Nel pomeriggio, alle 16 o alle 17, Salam o l’Auberge des migrants si occupano di fornir loro un pasto caldo. Oltre 1000 persone si accodano già dalle 15 per cercare di prendere un pasto.
Qui e negli squats i giornalisti prendono d’assalto questi disperati per racimolare storie da pubblicare. Il riferimento per conoscere quello che accade realmente a Calais e dintorni resta il blog di Philippe Wanesson.
Il resto del tempo il Secours Catholique è in prima linea. Offre assistenza legale e un locale riscaldato.
Pochi mesi fa il comune di Calais ha sfrattato la Caritas dalla sua sede. Fortunatamente si è riusciti a riutilizzare una vecchia macelleria e adesso oltre cento migranti vengono quotidianamente in questi locali per riscaldarsi, ricaricare i cellulari e riposare.
Nonostante il gran numero di migranti e richiedenti asilo che necessitano assistenza, sono solo tre gli impiegati della Caritas. Per il resto, l’aiuto è possibile grazie alla generosità di decine di volontari, che dedicano davvero tutto il loro tempo libero all’aiuto dei migranti.
La scena più commovente è quella della distribuzione del pasto alle 16 o alle 17. Un serpentone di oltre mille esseri umani, il volto scavato dalla fatica e dal freddo.
Di primo acchito si potrebbe pensare a scene da campo di prigionia, ma bastano un sorriso e una stretta di mano per restituire l’umanità ad una comunità che rischia di perderla.
Forse fra poco sarà attivo in periferia un centro d’accoglienza diurno.
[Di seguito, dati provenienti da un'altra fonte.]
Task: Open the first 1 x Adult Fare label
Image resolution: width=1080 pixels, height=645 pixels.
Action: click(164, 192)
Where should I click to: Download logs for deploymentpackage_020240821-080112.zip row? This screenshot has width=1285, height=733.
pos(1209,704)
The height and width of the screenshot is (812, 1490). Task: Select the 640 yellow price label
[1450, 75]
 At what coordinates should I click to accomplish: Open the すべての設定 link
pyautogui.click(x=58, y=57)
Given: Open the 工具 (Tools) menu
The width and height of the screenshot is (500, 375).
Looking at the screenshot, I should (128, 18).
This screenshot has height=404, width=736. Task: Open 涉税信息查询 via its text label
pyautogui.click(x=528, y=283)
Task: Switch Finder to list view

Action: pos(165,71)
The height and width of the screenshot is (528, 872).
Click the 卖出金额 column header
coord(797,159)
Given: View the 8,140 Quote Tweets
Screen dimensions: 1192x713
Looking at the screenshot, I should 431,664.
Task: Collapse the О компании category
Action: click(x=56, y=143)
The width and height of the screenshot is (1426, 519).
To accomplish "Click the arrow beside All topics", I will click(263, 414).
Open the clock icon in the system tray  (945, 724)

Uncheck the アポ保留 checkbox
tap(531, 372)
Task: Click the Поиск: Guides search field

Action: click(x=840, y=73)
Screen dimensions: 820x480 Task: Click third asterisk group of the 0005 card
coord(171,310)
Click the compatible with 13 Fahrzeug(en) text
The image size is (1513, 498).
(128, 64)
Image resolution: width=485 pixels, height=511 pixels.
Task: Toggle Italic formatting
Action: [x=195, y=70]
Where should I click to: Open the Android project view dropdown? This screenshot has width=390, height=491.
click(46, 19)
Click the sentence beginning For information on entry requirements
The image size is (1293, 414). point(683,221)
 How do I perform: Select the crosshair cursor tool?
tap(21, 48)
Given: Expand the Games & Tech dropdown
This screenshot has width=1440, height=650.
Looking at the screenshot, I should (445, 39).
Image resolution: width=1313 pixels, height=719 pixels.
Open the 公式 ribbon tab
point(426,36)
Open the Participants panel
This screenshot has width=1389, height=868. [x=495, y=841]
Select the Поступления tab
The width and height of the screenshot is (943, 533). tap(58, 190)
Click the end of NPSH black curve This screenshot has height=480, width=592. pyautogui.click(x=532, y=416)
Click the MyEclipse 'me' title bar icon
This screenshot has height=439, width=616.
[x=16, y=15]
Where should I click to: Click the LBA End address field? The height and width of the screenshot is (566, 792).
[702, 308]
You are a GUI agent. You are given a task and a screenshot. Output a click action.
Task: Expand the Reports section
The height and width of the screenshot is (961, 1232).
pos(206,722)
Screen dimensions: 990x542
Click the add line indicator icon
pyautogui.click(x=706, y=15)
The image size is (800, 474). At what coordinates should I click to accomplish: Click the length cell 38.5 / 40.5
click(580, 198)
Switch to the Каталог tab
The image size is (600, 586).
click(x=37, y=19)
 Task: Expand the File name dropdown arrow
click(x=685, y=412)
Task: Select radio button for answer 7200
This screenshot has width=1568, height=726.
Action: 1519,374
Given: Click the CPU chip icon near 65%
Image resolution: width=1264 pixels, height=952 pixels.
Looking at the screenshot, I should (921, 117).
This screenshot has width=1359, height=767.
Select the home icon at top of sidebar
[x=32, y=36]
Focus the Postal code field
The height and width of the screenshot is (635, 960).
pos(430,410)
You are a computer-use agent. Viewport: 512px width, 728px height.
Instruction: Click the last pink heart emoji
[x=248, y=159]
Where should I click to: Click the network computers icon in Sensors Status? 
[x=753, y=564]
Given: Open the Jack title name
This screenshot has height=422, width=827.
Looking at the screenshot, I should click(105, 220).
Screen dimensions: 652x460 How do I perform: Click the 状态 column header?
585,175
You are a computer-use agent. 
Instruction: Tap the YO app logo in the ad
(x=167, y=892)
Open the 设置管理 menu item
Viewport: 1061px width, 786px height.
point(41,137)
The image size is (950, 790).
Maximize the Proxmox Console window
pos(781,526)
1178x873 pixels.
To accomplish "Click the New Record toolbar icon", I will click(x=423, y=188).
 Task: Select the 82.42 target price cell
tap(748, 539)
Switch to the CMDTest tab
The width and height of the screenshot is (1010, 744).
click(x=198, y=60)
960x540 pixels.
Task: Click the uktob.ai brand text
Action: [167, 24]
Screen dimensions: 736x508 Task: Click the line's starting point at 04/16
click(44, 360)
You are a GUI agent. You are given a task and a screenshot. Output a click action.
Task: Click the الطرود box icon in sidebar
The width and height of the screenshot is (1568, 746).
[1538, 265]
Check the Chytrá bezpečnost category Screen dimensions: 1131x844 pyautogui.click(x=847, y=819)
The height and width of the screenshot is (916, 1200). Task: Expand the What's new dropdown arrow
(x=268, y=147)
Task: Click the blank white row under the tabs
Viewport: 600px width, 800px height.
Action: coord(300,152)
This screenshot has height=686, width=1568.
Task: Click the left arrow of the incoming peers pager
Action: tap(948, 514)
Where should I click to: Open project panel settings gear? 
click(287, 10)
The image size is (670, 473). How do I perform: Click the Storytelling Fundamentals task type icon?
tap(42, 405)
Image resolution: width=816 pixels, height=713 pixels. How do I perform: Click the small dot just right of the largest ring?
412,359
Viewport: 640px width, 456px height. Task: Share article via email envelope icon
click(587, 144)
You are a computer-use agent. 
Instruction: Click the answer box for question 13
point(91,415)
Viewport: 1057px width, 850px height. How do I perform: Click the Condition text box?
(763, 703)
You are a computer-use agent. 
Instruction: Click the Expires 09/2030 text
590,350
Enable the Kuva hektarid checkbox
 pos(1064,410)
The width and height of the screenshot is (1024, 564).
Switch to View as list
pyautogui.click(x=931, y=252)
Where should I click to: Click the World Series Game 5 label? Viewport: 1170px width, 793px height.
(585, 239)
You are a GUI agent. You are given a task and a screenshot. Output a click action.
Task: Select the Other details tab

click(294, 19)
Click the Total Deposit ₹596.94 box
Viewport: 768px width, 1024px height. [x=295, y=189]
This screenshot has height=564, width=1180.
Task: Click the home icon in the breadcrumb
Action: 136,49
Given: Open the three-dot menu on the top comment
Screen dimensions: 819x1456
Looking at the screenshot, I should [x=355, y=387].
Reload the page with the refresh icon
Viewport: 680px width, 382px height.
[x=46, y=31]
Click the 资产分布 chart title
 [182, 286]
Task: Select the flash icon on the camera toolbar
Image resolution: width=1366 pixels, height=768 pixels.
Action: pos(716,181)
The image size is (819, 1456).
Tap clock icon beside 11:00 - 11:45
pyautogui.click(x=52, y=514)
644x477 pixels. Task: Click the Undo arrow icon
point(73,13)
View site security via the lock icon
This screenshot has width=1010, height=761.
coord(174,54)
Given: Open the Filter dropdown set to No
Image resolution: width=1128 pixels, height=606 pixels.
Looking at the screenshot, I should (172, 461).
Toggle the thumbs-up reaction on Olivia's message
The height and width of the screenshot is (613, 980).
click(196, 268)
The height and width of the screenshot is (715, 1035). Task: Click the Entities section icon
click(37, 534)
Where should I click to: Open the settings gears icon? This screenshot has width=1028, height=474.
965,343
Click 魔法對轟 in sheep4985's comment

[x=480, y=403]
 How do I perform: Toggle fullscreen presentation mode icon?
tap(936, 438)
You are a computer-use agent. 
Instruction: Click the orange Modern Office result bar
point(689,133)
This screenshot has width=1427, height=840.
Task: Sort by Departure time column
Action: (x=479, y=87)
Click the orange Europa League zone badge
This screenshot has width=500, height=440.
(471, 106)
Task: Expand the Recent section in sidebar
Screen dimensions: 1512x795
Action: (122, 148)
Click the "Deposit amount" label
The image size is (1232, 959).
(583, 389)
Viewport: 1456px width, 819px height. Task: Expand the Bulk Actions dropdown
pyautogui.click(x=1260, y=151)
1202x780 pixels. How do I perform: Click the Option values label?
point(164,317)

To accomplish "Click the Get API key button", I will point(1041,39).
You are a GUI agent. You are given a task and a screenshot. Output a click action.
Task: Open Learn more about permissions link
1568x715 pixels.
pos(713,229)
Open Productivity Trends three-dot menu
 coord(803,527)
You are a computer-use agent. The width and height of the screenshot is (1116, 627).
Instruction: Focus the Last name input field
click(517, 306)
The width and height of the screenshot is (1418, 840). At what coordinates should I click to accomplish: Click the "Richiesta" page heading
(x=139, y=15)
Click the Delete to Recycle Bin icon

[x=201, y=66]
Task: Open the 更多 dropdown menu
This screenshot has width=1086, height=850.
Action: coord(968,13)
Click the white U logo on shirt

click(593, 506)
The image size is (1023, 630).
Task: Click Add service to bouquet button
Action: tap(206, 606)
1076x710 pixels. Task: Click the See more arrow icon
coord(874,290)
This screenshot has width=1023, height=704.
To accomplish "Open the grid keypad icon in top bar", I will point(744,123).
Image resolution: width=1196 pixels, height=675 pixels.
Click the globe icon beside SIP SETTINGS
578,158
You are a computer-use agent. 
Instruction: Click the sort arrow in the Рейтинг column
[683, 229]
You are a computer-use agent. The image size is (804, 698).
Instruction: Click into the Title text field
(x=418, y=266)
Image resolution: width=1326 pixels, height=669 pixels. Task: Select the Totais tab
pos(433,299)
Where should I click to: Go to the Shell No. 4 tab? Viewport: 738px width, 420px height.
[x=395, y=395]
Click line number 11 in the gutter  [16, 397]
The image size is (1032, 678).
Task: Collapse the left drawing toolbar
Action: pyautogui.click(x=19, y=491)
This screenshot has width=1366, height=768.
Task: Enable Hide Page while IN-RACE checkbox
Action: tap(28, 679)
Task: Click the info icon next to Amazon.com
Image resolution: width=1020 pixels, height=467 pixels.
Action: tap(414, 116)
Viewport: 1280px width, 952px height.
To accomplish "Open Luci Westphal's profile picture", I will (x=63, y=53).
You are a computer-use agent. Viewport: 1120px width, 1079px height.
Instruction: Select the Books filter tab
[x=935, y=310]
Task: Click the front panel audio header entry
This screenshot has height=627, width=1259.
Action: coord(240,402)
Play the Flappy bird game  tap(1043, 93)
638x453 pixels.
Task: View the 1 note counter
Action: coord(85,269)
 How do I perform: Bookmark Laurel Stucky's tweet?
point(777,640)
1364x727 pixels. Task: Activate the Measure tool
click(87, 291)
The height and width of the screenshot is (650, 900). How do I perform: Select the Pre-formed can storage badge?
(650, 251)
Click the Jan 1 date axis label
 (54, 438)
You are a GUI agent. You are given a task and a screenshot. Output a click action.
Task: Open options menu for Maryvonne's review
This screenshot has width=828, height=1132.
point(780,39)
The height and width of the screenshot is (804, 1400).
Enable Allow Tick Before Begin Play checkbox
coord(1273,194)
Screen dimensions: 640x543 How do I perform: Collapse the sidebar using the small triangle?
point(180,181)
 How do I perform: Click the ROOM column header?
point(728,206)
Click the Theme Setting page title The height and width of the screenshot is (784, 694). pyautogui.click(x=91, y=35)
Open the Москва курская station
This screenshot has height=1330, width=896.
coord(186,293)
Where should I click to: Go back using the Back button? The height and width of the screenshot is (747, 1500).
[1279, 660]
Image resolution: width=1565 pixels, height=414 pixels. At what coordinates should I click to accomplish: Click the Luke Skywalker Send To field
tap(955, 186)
Forse risolverà qualche problema, ma sicuramente non la questione dell’alloggio. E permetterà di decentralizzare i migranti… così finalmente la Calais bene non sarà più costretta a guardare in faccia la realtà e ad avere problemi con la coscienza.
Siamo a Calais, in Francia, terra di Libertà, Uguaglianza e Fraternità.